Ещё одно – трамвайное – кольцо отделяет город-музей от периферии. Кольцо, символизирующее в прозе А. Битова замкнутое в себе сознание, связано с субъективным восприятием времени. Пустоту и холод ленинградских окраин (знак безжизненного, мёртвого, замкнутого, бесконечного, «неудавшегося пространства») дополняет «неравномерное и как бы прерывистое», «рваное» течение времени. В этой «ледяной пустыне» с редкими заиндевевшими кубами домов, «слепо отблёскивающими окнами в закат», в маленькой грязной квартирке живёт дед героя, Модест Платонович Одоевцев, единственный по-настоящему живой персонаж.
Одним из ярких свидетельств саморазрушения города у А. Битова, как и у Ю. Трифонова, является уничтожение пространства, точкой отсчёта которого является Дом. Почти все герои романа «бездомны». Модест Одоевцев большую часть жизни провёл в лагере, а после возвращения доживает свой век вместе с бывшим тюремным охранником, которого он любит за то, что тот его «дважды не убил». У бессемейного дяди Диккенса «вещи <…> ещё бывали, а дома не было», и потому он был так необходим семейным Одоевцевым, что у него, несмотря ни на что, «был-таки, у одного,
Однако самым значимым «домом» в романе является Пушкинский дом. Как известно, размышляя над заглавием произведения, писатель выбирал из множества определений к слову «дом» («заколоченный», «холодный», «ледяной», «белый», «жёлтый», «пушкинский») то, которое наиболее полно отражало бы концепцию романа. Но в битовском тексте встречается также вариант «холодный дом», отсылающий к одноимённому роману Ч. Диккенса. Подобно тому, как на первых страницах английского романа дано описание окружающего мира, как если бы тот был нарисован тушью, ленинградский осенний пейзаж в прологе к «Пушкинскому дому» также выглядит нарисованной картиной, на которой дома словно написаны «разбавленными чернилами». Мотив подмены, игры, таким образом, формирует смысловое поле концепта «город» уже в начале романа.

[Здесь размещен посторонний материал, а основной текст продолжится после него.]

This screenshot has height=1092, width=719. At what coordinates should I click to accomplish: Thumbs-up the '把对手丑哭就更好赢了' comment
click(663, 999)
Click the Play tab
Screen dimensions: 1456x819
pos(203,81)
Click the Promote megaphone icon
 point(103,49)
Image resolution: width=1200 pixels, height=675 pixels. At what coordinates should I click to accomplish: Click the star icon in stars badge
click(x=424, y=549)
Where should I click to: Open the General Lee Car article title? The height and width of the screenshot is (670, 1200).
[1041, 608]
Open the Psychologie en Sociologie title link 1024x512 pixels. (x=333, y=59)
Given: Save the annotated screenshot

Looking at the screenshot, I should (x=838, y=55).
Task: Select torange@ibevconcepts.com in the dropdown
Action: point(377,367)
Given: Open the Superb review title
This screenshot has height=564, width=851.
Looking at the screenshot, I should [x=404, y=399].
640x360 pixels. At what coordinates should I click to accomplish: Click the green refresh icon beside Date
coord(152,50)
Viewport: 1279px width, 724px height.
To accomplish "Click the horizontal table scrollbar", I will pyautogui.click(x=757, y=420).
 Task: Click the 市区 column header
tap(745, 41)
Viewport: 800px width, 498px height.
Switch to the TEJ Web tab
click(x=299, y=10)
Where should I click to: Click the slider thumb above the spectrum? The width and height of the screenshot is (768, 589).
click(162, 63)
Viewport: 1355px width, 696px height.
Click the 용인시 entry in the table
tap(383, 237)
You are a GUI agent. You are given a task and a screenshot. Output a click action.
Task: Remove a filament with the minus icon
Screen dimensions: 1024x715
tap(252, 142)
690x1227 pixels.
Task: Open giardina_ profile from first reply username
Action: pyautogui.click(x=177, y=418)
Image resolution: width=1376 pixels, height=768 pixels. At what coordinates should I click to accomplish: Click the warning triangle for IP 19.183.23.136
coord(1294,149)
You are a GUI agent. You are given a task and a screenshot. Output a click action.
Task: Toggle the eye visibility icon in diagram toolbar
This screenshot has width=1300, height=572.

Образ «вымороженного» города, дома, где стены «снег» и «холодно посверкивает со стен ледяное стекло», создал в романе «Петербург» А. Белый[119]
. Роман А. Битова, написанный в преддверии неизбежных и ощутимых «заморозков», несомненно, развивает мотив холодного дома и города, но вместе с тем обнаруживает дополнительный ракурс. «Дом мой с непокрытой головой пуст, – признаётся автор. – На полу желтеют листья, которые сбросил мне клён в пустое окно. Герои в нём не живут – мышам поживиться нечем. Герои жмутся у соседей, снимают угол. В Пушкинском доме и не живут. Один попробовал…»[120]. Подобно тому, как Лёва в минуту праведного гнева сближается в романе с Пушкиным, автор устанавливает доверительные, почти интимные отношения со «своими» Пушкинским домом, русской литературой, Петербургом, Россией – ведь всё это, так или иначе, ПУШКИНСКИЙ ДОМ «без его курчавого постояльца».